Once the idea for a Visa Cash App Red Bull Academy Programme x Enchanté collaboration was locked in, Daniel Ricciardo’s brand began creating apparel for VCARB’s F1 Academy driver Rafaela Ferreira to wear on and off the track.
The last capsule of the year will drop right in time for the final race on the 2025 F1 Academy schedule: the Las Vegas Grand Prix.
The latest collection began just like any Enchanté production. “The real designers,” as Ricciardo calls them, created a mood board, and Ricciardo gave his thumbs up and thumbs down to ideas. The only difference this time was that Ferreira got to join in on the fun.
The day was captured for an Instagram Reel that was released in August. Ricciardo and Ferreira walk through the Enchanté New York City office, commenting on the jackets and sweatshirts, giving notes on the upcoming collection, and grabbing slices of pizza to eat on a stoop. It looks joyous, and collaborative, but of course it was also tailor-made for Enchanté’s social media. So, I ask Ferreira what it was really like.
“Even with the camera, it was real,” she says. “We were just talking about everything we think [about the capsule].” Ferreira tells me she had met Ricciardo once before, back in 2022 at the São Paulo Grand Prix, during an FIA Girls on Track availability. “I arrived at home and I said, ‘Daniel is what we see on the TV,’” she remembers. “‘He’s really nice!’” But obviously, that was just a quick hello and a photograph. This was different. “The thing I liked the most was that my dad went too, and my dad doesn’t speak English at all,” Ferreira continues, “and he was trying to talk with my dad with some words he knows in Portuguese.”

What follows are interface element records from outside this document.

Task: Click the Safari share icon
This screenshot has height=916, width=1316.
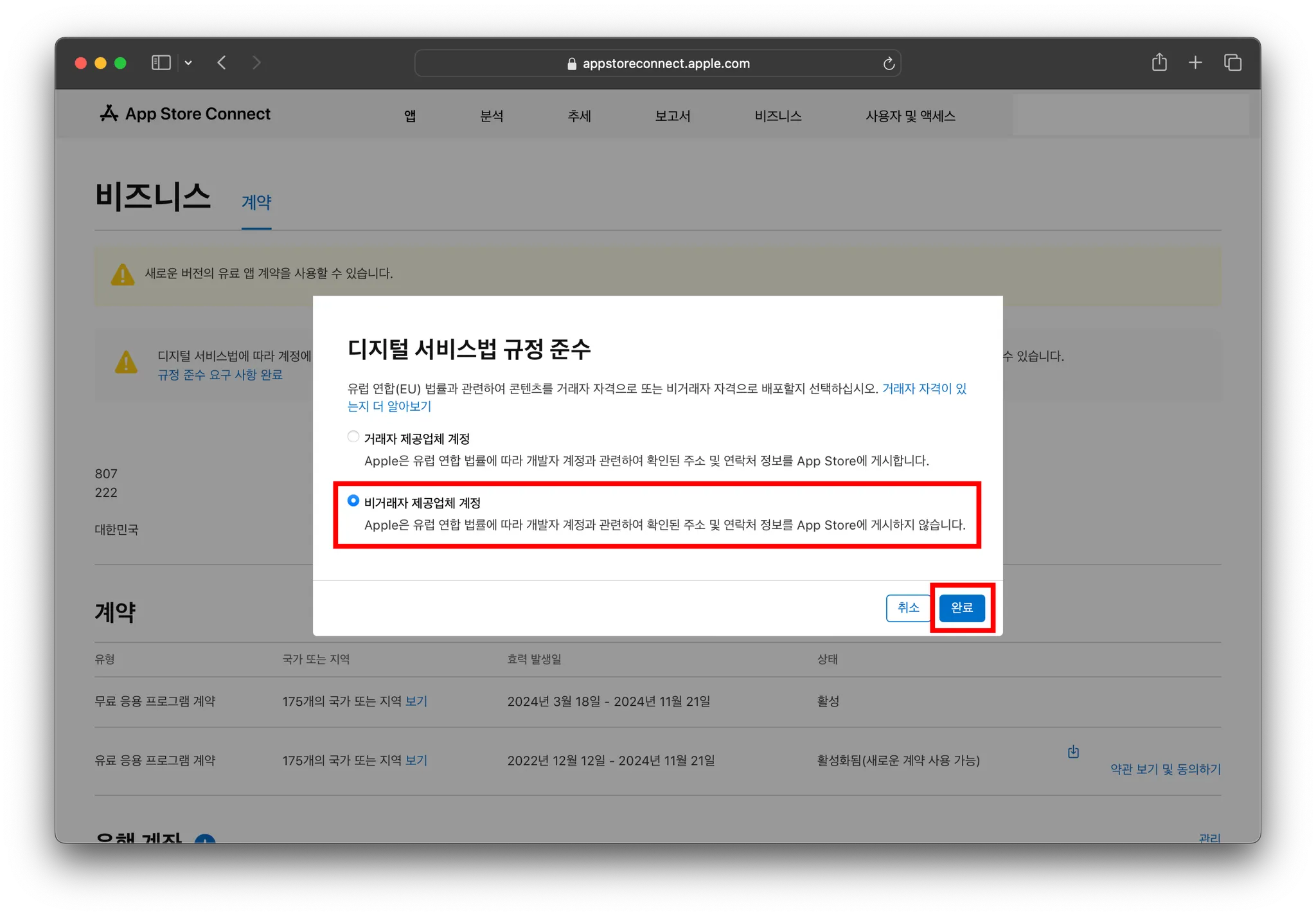Action: tap(1159, 62)
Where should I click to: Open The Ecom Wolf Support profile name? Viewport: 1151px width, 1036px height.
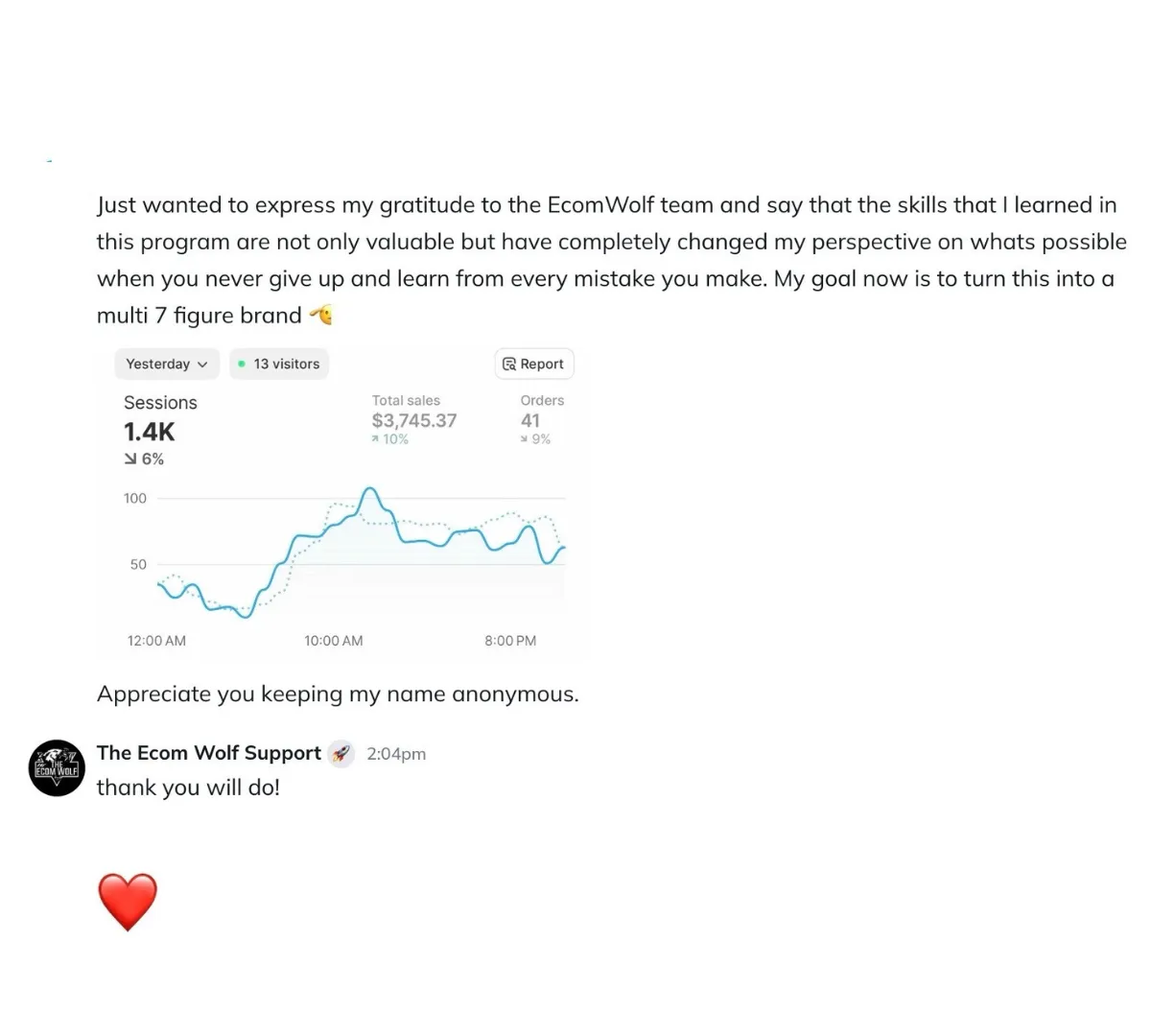click(209, 753)
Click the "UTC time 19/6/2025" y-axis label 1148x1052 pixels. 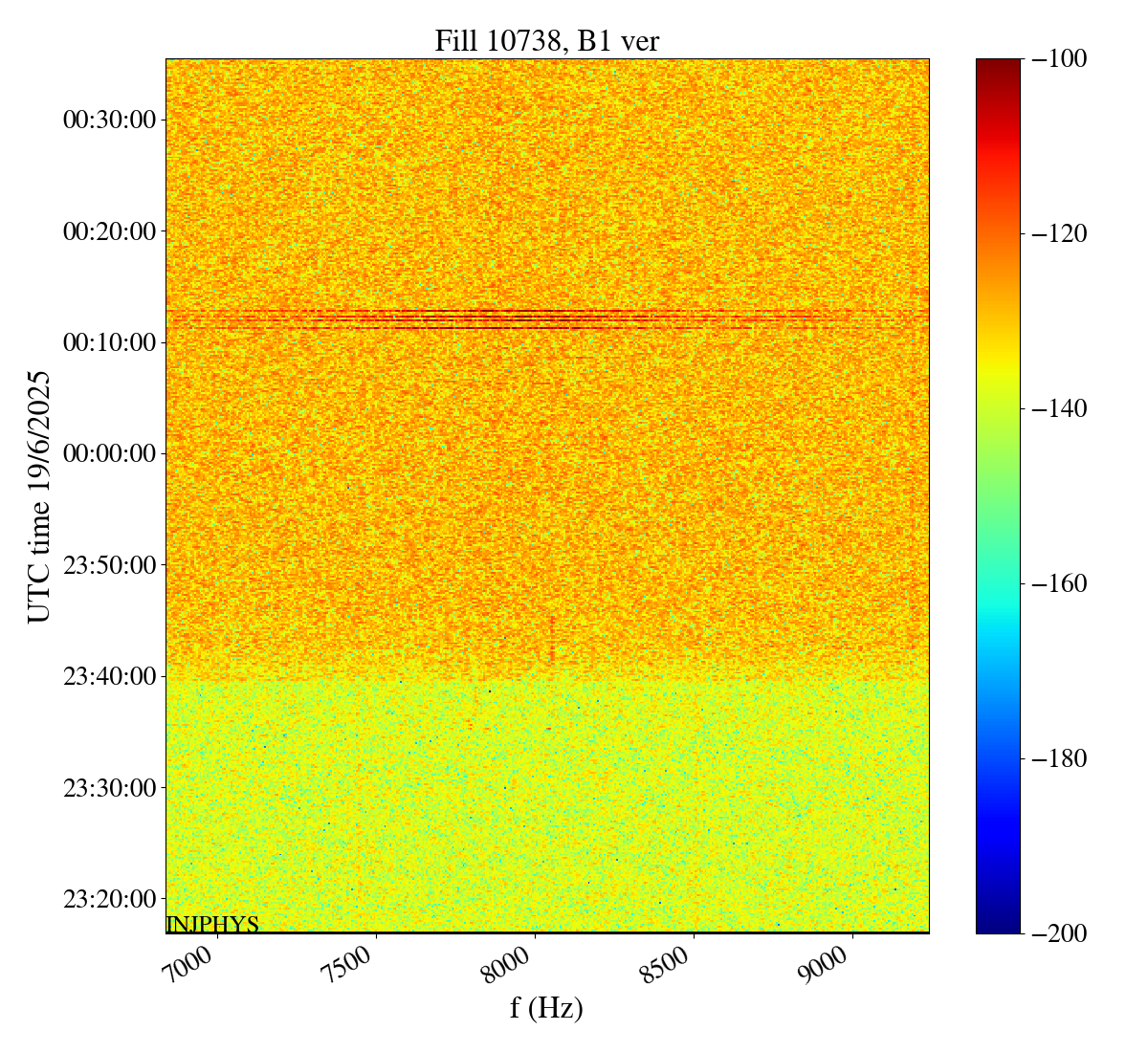(x=39, y=496)
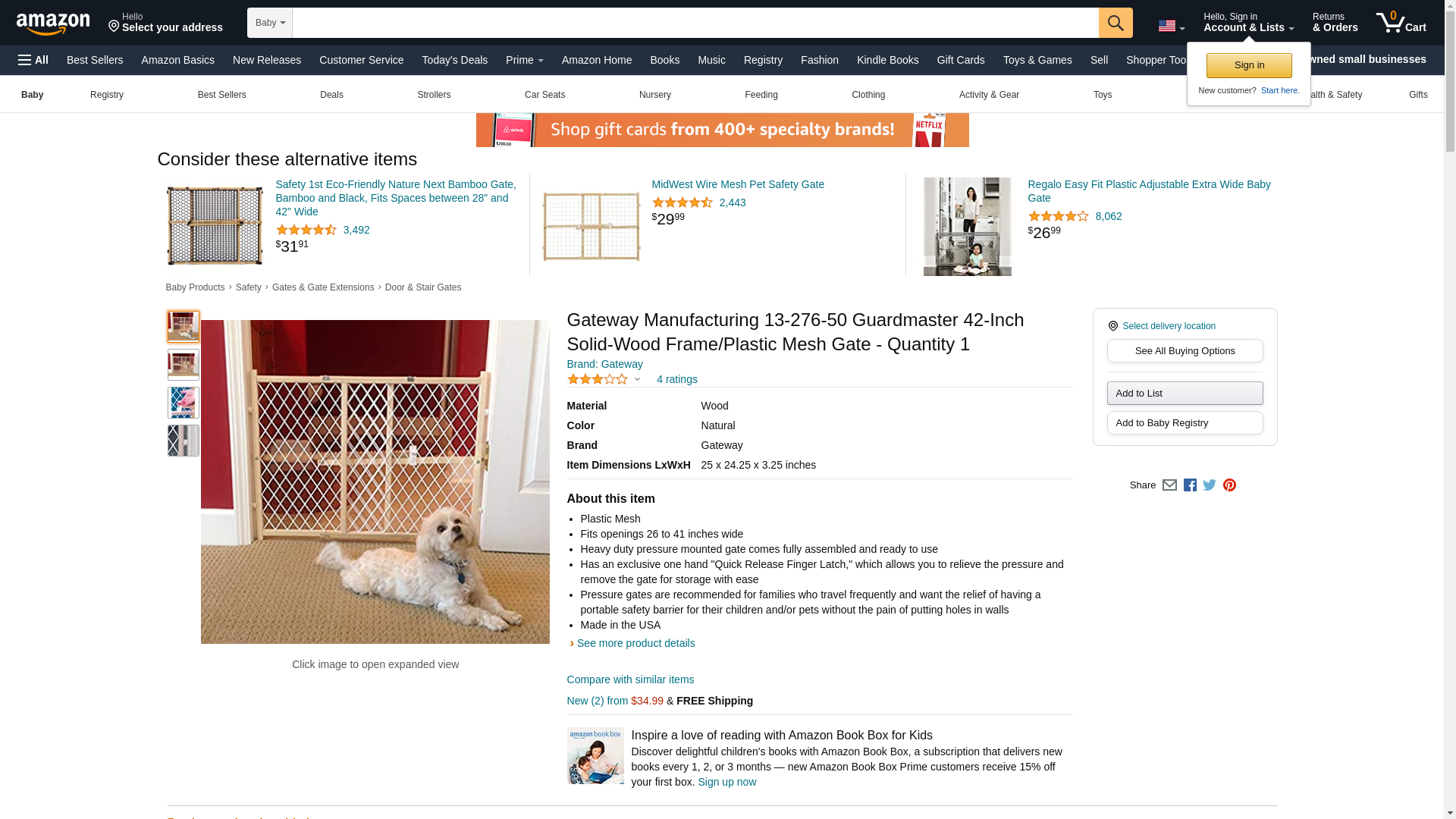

There is a moment in the Reel when Ricciardo, standing before the moodboard, says to Ferreira, “I know I’m putting you on the spot, but do you have a preference?” The 20-year-old Brazilian driver starts laughing, looking a bit nervous about having to give notes.
“In the first moment, I was a little shy, but then I was like, ‘Yeah, I like this one! Hmm, come back. I like the other one!’” she says, acting it out for me. I ask Ferreira if being a part of the process sparked any future plans for a brand of her own. She smiles. “I really liked it, to be honest. It’s a nice idea,” she says. “I think we can transmit a little bit of what we are through our clothes.”
After Ferreira and Ricciardo sat with the Enchanté team in New York, the designers had their marching orders. Then, they went off and started creating the pieces for the collection.
It's early October and Daniel Ricciardo is at his home in Los Angeles. Behind him, there is a large framed black-and-white photograph of a car positioned in front of the Chateau Marmont façade. His beard is full, and he wears an Enchanté shirt and a trucker hat, backwards, over his dark curly hair.
A year before this Zoom interview, almost to the day, Ricciardo raced in his last grand prix in Singapore. Just ahead of the United States Grand Prix in Austin, Ricciardo — the surprise star of the Formula 1: Drive to Survive era — left the Formula 1 grid for good.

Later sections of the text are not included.